映画『七つの会議』と『半沢直樹』の共通点と異なる点


『七つの会議』と『半沢直樹』の共通点は、分かりやすいところでは先に挙げた通りスタッフ・キャストの部分でしょう、製作幹事もTBSです。
また、双方のメインキャストで見比べると、『半沢直樹』ではオネェ言葉が印象的なキャラクターを演じている片岡愛之助は、ここでいたって普通(?)の凄腕の営業マンというキャラクターを演じています。
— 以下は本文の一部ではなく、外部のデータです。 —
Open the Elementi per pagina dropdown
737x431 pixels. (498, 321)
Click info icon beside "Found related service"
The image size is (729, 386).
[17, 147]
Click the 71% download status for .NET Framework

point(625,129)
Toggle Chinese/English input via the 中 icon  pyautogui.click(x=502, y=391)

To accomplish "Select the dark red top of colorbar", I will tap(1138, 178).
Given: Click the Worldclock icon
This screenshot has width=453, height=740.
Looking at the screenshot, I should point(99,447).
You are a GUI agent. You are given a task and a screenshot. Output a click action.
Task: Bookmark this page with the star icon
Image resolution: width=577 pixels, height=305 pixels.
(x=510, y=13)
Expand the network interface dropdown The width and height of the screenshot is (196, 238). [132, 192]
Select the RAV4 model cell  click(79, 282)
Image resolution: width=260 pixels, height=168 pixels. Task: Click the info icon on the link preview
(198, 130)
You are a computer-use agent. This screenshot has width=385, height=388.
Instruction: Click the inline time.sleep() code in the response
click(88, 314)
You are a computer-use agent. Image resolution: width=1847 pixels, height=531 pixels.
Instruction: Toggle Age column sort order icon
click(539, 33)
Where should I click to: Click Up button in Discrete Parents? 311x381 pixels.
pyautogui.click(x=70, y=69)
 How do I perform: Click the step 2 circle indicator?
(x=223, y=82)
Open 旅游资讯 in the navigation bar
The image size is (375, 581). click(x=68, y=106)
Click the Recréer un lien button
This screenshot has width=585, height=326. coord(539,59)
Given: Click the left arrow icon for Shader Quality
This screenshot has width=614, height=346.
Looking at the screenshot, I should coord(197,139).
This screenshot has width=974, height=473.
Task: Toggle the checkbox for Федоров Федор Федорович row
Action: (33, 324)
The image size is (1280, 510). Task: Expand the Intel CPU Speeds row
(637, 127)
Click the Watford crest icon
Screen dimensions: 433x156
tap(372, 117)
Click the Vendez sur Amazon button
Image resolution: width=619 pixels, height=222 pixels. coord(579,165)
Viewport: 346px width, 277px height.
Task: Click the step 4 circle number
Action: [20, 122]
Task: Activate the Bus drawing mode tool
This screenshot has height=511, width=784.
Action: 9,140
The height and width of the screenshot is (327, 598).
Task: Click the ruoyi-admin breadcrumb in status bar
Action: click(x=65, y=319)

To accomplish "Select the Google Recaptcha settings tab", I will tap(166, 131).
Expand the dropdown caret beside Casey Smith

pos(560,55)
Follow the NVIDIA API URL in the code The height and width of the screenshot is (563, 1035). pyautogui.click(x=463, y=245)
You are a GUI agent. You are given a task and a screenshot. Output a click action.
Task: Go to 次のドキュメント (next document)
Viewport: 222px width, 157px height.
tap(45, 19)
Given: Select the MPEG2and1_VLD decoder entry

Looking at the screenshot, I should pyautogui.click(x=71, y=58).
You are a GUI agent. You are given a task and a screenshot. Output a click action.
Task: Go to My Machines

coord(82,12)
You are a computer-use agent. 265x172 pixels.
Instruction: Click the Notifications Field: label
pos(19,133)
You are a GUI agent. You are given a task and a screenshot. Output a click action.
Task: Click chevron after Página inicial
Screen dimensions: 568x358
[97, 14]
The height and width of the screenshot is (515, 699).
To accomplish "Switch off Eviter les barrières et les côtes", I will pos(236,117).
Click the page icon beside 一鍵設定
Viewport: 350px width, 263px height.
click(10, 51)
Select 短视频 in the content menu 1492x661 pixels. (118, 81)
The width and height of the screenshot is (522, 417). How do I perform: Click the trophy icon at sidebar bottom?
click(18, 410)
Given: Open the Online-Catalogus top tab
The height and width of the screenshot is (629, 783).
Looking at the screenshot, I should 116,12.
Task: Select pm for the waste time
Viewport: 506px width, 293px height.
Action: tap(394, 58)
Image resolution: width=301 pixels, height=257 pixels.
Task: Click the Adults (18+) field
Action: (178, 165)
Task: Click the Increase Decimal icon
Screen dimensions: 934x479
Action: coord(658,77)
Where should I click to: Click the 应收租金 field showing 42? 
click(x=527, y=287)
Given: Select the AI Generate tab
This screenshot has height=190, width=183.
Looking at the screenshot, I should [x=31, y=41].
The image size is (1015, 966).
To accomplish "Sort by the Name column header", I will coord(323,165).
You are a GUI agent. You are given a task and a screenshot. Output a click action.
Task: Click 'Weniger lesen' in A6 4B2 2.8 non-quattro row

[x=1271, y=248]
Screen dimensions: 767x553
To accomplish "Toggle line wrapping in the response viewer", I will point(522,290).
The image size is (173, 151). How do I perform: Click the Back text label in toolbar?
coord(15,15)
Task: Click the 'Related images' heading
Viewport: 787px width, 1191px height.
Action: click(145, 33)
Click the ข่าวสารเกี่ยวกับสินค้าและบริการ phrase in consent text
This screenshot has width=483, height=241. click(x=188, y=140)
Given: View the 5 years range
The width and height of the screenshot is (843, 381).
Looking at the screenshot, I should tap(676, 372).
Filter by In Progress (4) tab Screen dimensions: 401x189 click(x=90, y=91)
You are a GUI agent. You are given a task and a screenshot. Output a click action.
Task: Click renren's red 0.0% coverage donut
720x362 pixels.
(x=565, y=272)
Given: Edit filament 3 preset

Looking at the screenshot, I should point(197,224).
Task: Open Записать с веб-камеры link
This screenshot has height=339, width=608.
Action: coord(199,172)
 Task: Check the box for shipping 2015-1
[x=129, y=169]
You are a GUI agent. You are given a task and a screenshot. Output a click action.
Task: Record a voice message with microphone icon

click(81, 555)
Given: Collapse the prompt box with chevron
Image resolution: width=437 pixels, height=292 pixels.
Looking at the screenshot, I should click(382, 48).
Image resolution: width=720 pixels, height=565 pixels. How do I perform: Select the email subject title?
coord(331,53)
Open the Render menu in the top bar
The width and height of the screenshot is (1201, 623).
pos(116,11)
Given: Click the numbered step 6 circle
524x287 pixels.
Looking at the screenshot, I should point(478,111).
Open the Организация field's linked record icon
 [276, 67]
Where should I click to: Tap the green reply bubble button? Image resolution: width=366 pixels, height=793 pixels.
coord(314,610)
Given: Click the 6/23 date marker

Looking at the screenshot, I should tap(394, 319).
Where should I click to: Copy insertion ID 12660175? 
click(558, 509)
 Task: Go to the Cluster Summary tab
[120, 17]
クセという分ではかなり薄いのですが、彼が物語の発端を作る役なので見逃しは厳禁です。



一方、彼の後任として重責を任される及川光博のキャラクターは、重責に耐え続け苦しみ続ける中間管理職で、『半沢直樹』の渡真利の飄々としたキャラクターに比べると、こちらは眉間にしわが寄りがちなキャラクターです。ただ、物語が進んで行くと熱さも籠ったコメディリリーフ的な立ち位置になるので共通点もあります。



営業部長役の北川役の香川照之とゼノックスの“御前様”北大路欣也は、面白いぐらい『半沢直樹』と同じキャラクターになっています。





特にクライマックスの御前会議に登場する北大路欣也はそのまま東京中央銀行の頭取室の席に座っていても驚きません(笑)。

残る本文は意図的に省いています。